A Hampstead man was found dead early yesterday after being run over by a train, state police said.
An engineer operating a CSX freight train traveling east from Hanover, Pa., to Baltimore told police he saw a man, later identified as Jeffrey Alan Andrews, 42, lying on railroad tracks between Shiloh and Gill avenues in Hampstead about 2:10 a.m.
The engineer, who was not identified, saw a body clothed in white and tried to warn Andrews with a horn, but he did not respond, state police said. The engineer and his crew attempted to stop the train but were unsuccessful.
"You can't stop a great big train on a dime," said Sgt. David Warner of the Westminster barracks.
He said Andrews was pronounced dead at the scene and that his body was taken to the state medical examiner, who will determine whether Andrews was alive when the train struck him.
CSX spokeswoman Misty Skipper said the three-engine train was hauling 43 cars loaded with a variety of merchandise. At 6,000 tons, the train could not stop in time to avoid hitting Andrews, she said.
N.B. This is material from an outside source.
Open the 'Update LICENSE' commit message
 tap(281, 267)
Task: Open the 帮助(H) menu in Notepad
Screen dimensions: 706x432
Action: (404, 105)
When the engineer sounded the horn and realized Andrews was not moving, the crew put the train into what is called "emergency" - the fastest way to stop the train using its air braking system, she said.
Skipper said CSX has not had a similar incident in Carroll County in at least five years, but she said accidents like this, classified as trespasser incidents, are not uncommon.
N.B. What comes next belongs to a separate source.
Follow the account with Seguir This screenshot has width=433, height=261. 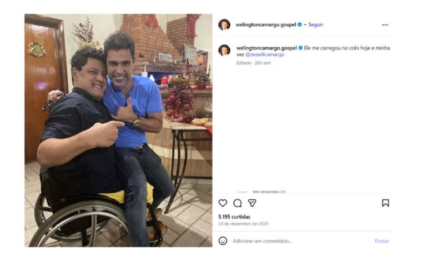(x=316, y=24)
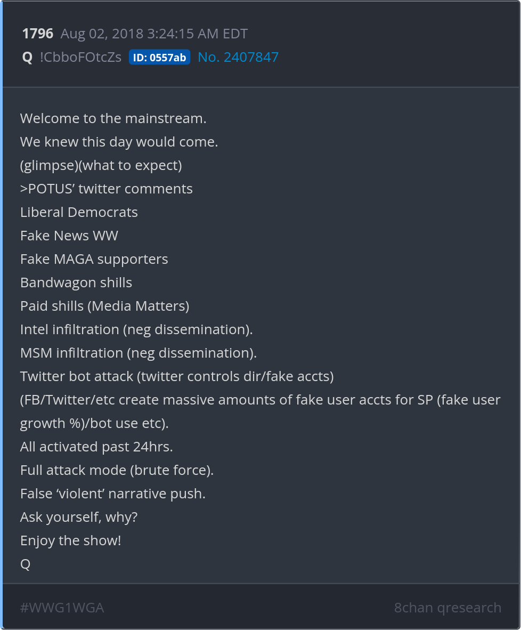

CSX participates in a state-run program called Operation Lifesaver, which is designed to inform children and adults of the dangers of trespassing on railroad property.
Last year, 616 people were killed by trains when they trespassed onto railroad tracks, said Steve Kulm, spokesman for the Federal Railroad Administration. In Maryland, eight people died while crossing tracks last year.
Starting in 1997, he said, the number of people killed by trains while trespassing exceeded those killed by trains while in their vehicles. Last year, 329 people in vehicles were killed by trains.
"Trespassing is the No. 1 cause of fatalities involving trains," Kulm said.